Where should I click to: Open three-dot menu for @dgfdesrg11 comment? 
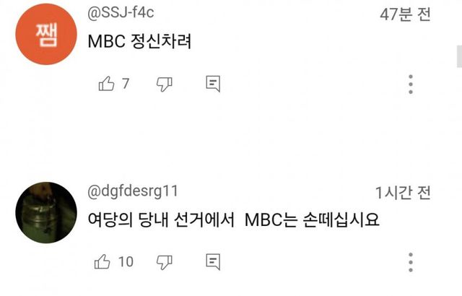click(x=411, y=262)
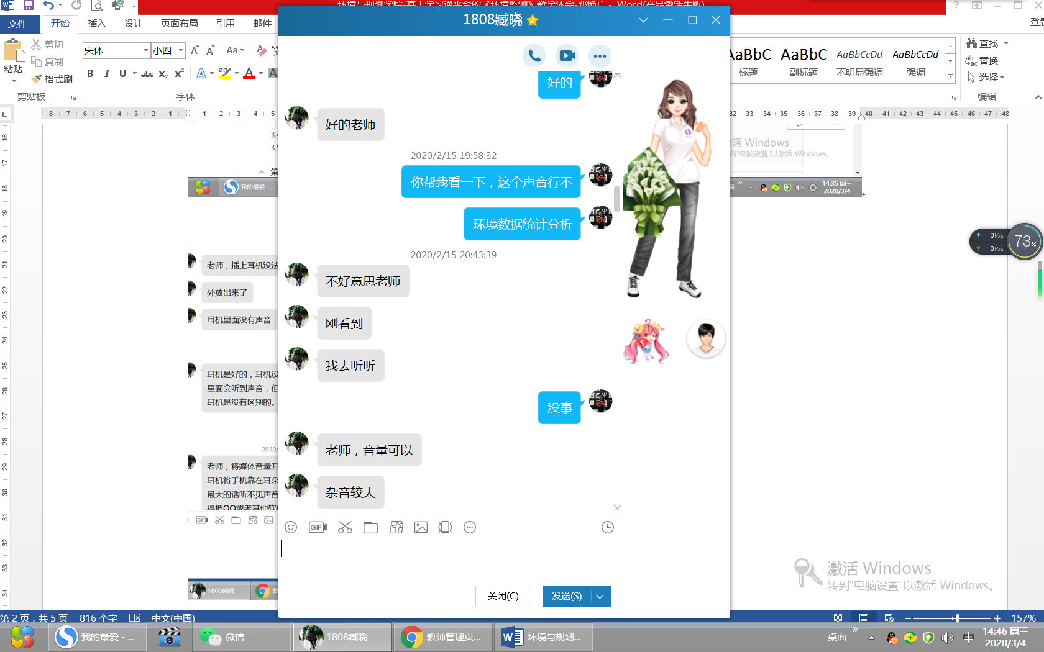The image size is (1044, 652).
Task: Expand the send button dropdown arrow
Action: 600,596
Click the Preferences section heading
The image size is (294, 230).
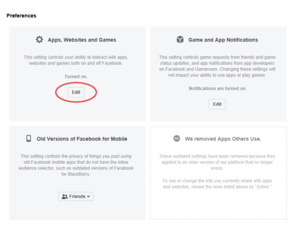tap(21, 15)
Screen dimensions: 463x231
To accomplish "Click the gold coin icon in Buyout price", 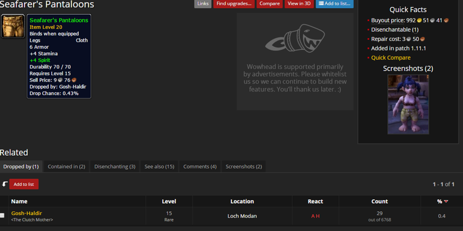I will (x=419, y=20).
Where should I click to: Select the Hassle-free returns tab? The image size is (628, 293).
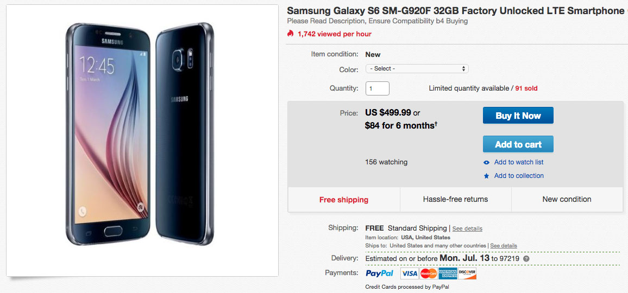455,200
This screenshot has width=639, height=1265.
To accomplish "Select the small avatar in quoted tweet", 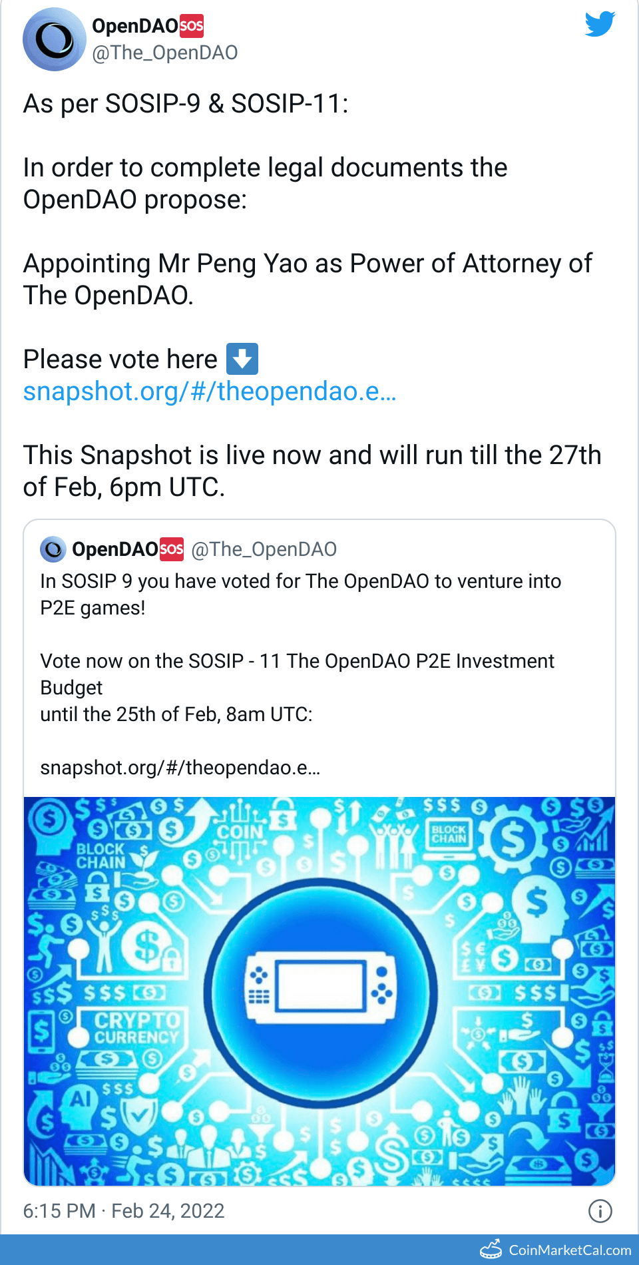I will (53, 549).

WHAT IS NEEDED:
Only the lines from the beginning of the listing through the line with "Screen dimensions: 463x231", both ends included, are to be repeated exactly; pictures stay out.

SOLUTION FOR THIS EXERCISE:
Where should I click to: Open three-dot menu for @dgfdesrg11 comment? 
click(x=411, y=262)
The image size is (1044, 652).
Task: Expand the send button dropdown arrow
Action: 600,596
Click the Preferences section heading
The image size is (294, 230).
tap(21, 15)
Screen dimensions: 463x231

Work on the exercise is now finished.